Daniel's favorite dish of this dinner was the first starter: white asparagus presented in two different textures a soup and the tips, truffle, caviar, and foie gras. That this amazing dish was served along with a Gewürztraminer from New Zealand, was new to us. I mean the majority of human beings would like this kind of meal. Even though for my personal taste, there was I little bit of salt missing but 50% of our table loved this dish.
The next two courses where on the one hand veal tongue, thistle, and partridge served with a beautiful sauce and a really perfectly confided egg yolk with chanterelles and green bean sauce and of course hand cut black truffle stripes and on the other hand a very good seasoned cockles dish. At this moment I have to mention that the wine pairing to these two dishes was absolutely outstanding. The Spanish white wine called Rita Syrah and Garnacha fitted flawless to the tongue, in addition, the German white wine classic Riesling Spätlese 2016 was like the perfect match for the green beans.
We move on to the next course, in my eyes, a perfectly cooked piece of pork belly (for sure sous vide) with tender celery and vegetable jus, served with a nice glass of rose wine from nearby the Toledo region in Spain. By the way, the old town of Toledo is absolutely worth a visit!
I’ve never eaten in a Relais & Chateaux restaurant or hotel where they did not serve a high-end fish dish like turbot or sole; so our fish course was a technical proper seared filet of sole with brussels sprouts and avocado cubes and saffron foam, served with a good glass of Rioja white wine.
Our first meat course was a sous vide cooked tendon with cauliflower and very nice reduced demi-glace sauce and morels which is one of my favorite mushrooms all-time. The second main course which we got was something special for both of us. Now we didn't go far and were served the venison loin - perfectly presented and cooked - which they actually hunt on their own huge property. The wine journey took us to Spain again, the excellent red wine by Dominio de Atuta winery from the Ribera del Duero region fitted perfectly to the main courses.
Every dinner has to come to an end, in our case “the end” started with a selection of international and domestic cheese prepared from the vast cheese trolleys right in the entrance of the dining room. The next dessert was a variation of wild berries including sponges, espuma, and wild berries sorbet, in terms of acidity unique! The very last two plates were on the one side a really nice prepared round millefeuille with pistachios and mango mousse. On the other side, the last served plate out of the kitchen was an assortment of chocolate and cacao.
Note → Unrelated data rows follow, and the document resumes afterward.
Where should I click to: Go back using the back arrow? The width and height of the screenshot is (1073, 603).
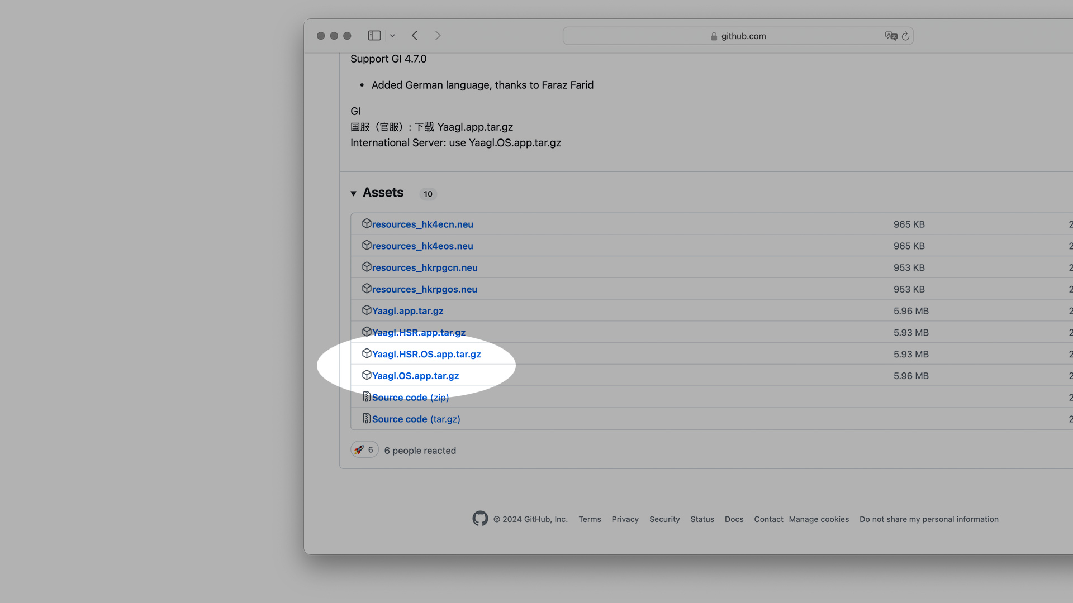[x=415, y=36]
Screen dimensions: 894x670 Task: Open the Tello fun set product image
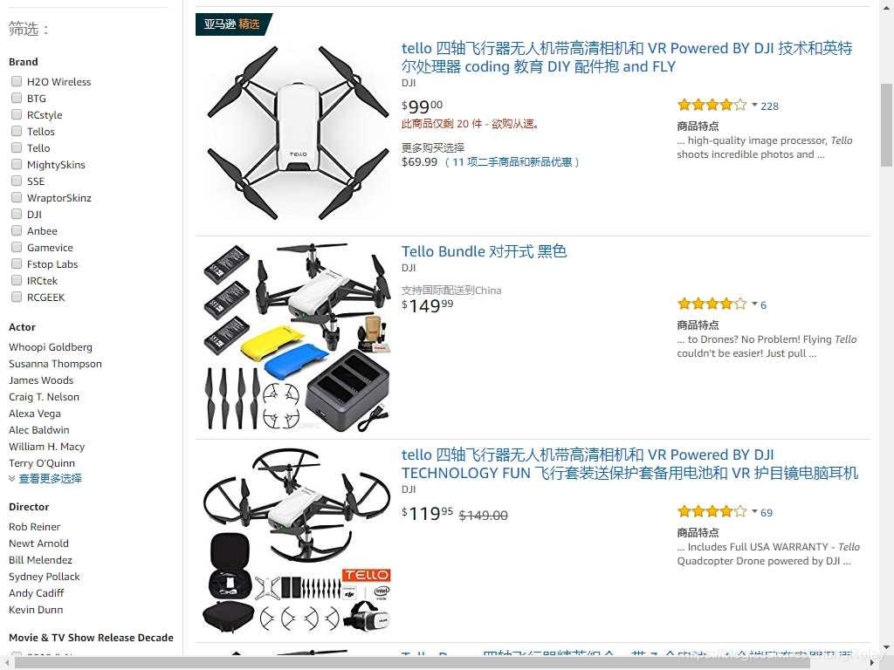coord(297,540)
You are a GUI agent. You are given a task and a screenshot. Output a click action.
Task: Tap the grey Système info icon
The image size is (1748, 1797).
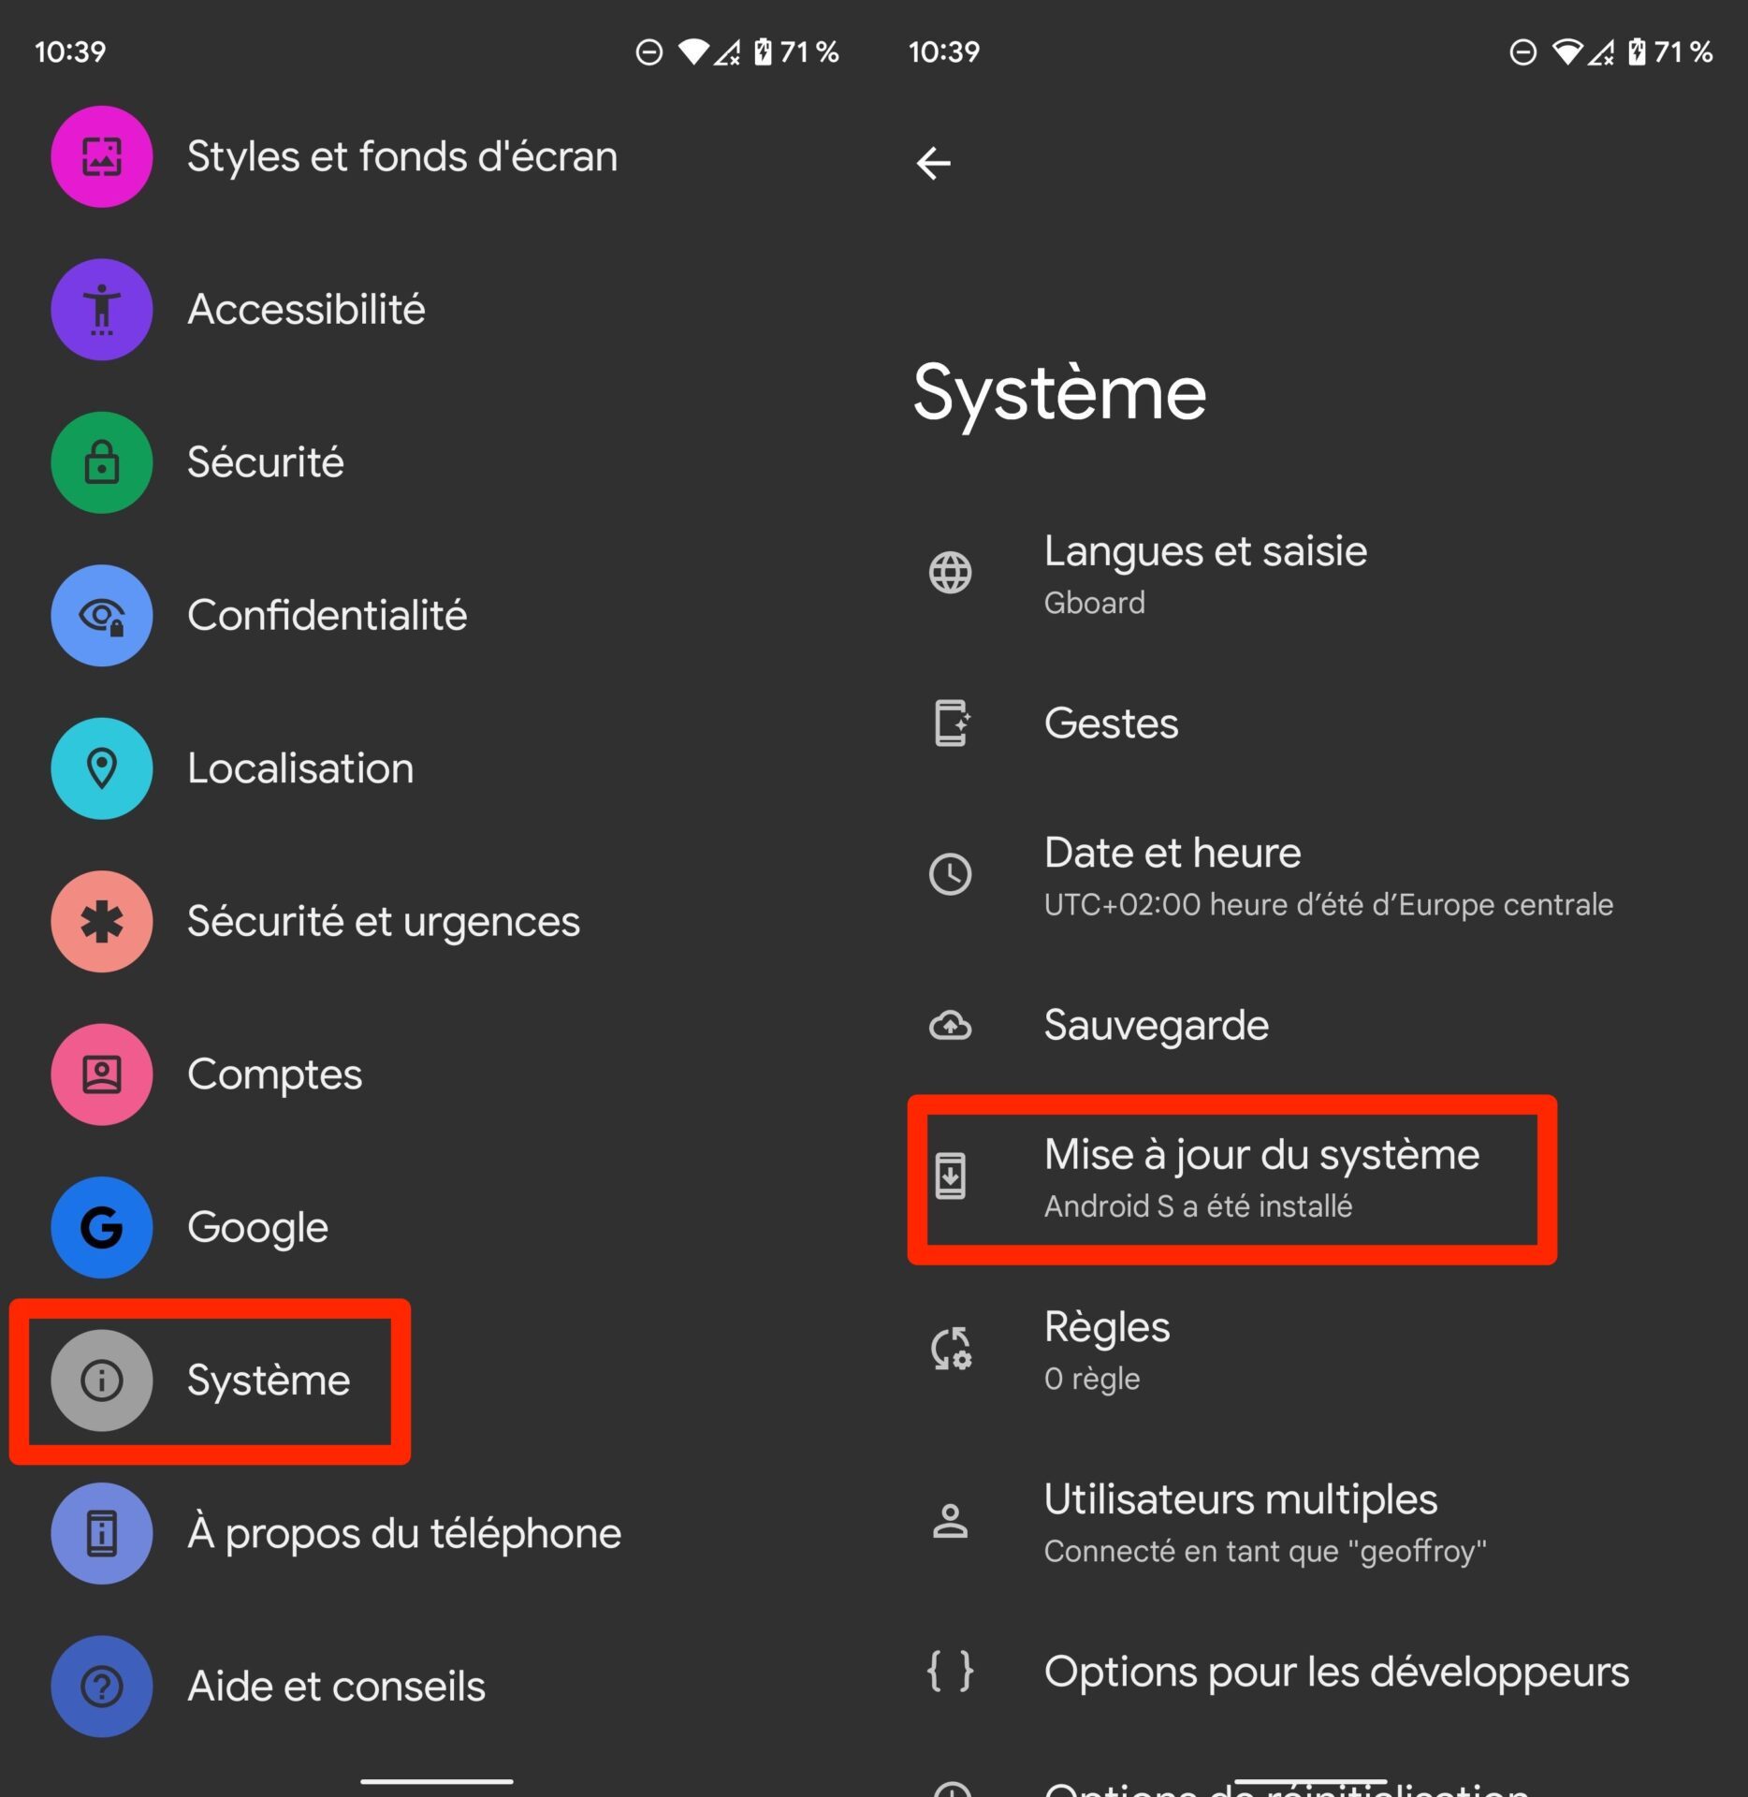coord(101,1381)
All these dishes were combined with different sweet wines like the famous Tokaji winery from Hungary.
To end a quite perfect night, the waiters presented us a few sweets as well from a trolley with different kind of French pastries like macarons, lollipops or jellies.
One of the biggest advantages in gastronomic menus like the one we enjoyed that night, is that there is a lot of courses with different textures flavors and platings. For me as a chef, it is not just eating, it is more or less research and getting new experiences.
The Dinner was provided in addition to our stay at Relais & Chateaux Valdepalacios, however all above written expresses our own opinion and has not been influenced.